The paper proposes a novel D-Net architecture with dilation convolution and multi-scale feature fusion for improved retinal vessel segmentation.

## Key findings

- D-Net outperforms state-of-the-art methods in accuracy, sensitivity, and specificity.
- Dilation convolution enlarges receptive fields without losing spatial resolution.
- Multi-scale feature fusion enhances detection of vessels of various sizes.

## Abstract

Accurate segmentation of retinal vessels is a basic step in Diabetic retinopathy(DR) detection.

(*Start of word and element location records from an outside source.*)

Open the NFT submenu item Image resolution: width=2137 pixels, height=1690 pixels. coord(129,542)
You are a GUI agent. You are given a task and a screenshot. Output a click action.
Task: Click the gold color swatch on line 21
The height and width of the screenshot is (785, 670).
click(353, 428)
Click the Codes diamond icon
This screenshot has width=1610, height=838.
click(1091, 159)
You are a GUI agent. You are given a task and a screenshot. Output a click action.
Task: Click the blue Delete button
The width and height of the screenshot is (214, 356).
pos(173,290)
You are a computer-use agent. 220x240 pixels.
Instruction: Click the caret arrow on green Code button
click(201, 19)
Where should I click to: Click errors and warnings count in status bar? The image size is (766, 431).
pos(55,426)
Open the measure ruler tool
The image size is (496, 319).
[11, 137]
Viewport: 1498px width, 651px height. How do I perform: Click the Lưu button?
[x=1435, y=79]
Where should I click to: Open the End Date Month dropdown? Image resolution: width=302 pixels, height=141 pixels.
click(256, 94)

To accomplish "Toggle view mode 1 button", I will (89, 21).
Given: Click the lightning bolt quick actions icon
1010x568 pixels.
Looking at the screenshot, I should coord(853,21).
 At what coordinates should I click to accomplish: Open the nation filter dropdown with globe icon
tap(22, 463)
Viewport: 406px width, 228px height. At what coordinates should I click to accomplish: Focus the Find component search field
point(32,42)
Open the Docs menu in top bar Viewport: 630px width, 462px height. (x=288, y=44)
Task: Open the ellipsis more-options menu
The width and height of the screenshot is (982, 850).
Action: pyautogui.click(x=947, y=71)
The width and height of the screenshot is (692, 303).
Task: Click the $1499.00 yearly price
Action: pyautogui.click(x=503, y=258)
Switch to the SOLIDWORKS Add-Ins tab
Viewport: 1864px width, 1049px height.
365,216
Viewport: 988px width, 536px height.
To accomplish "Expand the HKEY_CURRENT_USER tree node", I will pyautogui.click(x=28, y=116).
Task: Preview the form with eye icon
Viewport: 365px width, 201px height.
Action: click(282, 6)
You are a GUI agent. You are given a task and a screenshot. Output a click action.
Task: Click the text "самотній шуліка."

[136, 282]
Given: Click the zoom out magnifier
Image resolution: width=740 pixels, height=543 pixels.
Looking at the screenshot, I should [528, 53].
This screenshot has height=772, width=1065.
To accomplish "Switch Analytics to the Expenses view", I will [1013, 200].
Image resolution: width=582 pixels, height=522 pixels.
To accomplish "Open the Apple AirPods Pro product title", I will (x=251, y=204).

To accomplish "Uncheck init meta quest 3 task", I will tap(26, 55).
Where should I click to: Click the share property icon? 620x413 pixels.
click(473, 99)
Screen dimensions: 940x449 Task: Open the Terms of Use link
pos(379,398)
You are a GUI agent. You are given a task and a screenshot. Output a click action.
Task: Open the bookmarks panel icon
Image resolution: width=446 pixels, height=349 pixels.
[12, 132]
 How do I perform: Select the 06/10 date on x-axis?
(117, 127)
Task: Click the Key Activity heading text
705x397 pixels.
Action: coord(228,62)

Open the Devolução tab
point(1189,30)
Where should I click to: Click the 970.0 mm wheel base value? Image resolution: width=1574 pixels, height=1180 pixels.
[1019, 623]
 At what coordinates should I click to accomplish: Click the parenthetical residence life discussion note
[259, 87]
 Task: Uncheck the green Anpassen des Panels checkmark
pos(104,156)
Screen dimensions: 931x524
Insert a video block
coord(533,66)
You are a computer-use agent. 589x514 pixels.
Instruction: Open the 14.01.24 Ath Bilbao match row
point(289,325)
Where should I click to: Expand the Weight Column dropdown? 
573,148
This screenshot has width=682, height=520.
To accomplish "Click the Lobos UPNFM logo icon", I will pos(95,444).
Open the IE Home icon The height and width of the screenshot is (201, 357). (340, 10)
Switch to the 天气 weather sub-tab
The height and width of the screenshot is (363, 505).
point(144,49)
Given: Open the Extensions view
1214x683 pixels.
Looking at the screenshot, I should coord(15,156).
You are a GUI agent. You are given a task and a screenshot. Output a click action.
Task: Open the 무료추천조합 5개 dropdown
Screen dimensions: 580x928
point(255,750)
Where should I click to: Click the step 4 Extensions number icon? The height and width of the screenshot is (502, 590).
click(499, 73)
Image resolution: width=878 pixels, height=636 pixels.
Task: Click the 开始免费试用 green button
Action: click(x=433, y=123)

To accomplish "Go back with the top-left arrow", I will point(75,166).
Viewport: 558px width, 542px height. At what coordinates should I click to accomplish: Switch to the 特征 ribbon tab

Most methods based on deep convolutional neural network (DCNN) have small receptive fields, and hence they are unable to capture global context information of larger regions, with difficult to identify lesions. The final segmented retina vessels contain more noise with low classification accuracy. Therefore, in this paper, we propose a DCNN structure named as D-Net. In the proposed D-Net, the dilation convolution is used in the backbone network to obtain a larger receptive field without losing spatial resolution, so as to reduce the loss of feature information and to reduce the difficulty of tiny thin vessels segmentation. The large receptive field can better distinguished between the lesion area and the blood vessel area. In the proposed Multi-Scale Information Fusion module (MSIF), parallel convolution layers with different dilation rates are used, so that the model can obtain more dense feature information and better capture retinal vessel information of different sizes. In the decoding module, the skip layer connection is used to propagate context information to higher resolution layers, so as to prevent low-level information from passing the entire network structure. Finally, our method was verified on DRIVE, STARE and CHASE dataset. The experimental results show that our network structure outperforms some state-of-art method, such as N4-fields, U-Net, and DRIU in terms of accuracy, sensitivity, specificity, and AUCROC. Particularly, D-Net outperforms U-Net by 1.04%, 1.23% and 2.79% in DRIVE, STARE, and CHASE three dataset, respectively.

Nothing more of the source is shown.